Sepulang dari Jakarta, Perwakilan ini menyosialisasi hasil pertemuan dengan Menteri Ketenagakerkaan, namun dibubarkan oleh warga lainnya. Sampai akhirnya rumah mereka disegel dan diusir dari desa.

“Pengurus Forsil (Forum Silaturahmi) justru mendiskriminasi kami dengan tuduhan memecah belah. Bahkan, kepala kampung rumahnya disegel,” katanya.

Kronologi awal terjadinya konflik adalah ketika PT CPB masuk ke desa mereka tahun 1993. Subiyanto menuturkan warga awalnya sudah memiliki garapan seperti bertambak, bertani, dan berladang. Namun CBP menawarkan kerja sama kepada warga untuk usaha, dengan dijanjikan akan dibuatkan sarana dan prasarana yang lebih baik.
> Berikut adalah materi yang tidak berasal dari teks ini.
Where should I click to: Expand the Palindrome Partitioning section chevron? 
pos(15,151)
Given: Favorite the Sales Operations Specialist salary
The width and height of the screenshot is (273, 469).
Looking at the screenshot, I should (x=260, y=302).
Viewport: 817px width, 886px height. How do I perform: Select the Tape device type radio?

Pada awal kerja sama tersebut, masing-masing warga diminta melakukan kredit pada bank sebesar RP 145 juta untuk investasi dan modal. “Pada waktu itu kami tidak berani untuk melakukannya, namun karena ada pemaksaan dengan pembakaran rumah, perusakan dan pengusiran, akhirnya kami terima,” jelasnya.

Saat ini, biaya kredit tersebut membengkak hingga lima hingga 10 kali lipat. Padahal mereka mengaku telah bekerja puluhan tahun untuk menutup hutang tersebut. Menurut Subiyanto, keuntungan tambak saat panen selalu masuk perusahaan.

“Karena sering merugi dan operasional tinggi sementara harga jual udang rendah. Yang membeli hanya perusahaan itu, tidak boleh kepada yang lain. Kalau kami sudah bekerja puluhan tahun justru hutang yang membekak, kemudian kami harus bayar dengan apa?” kata Subiyanto.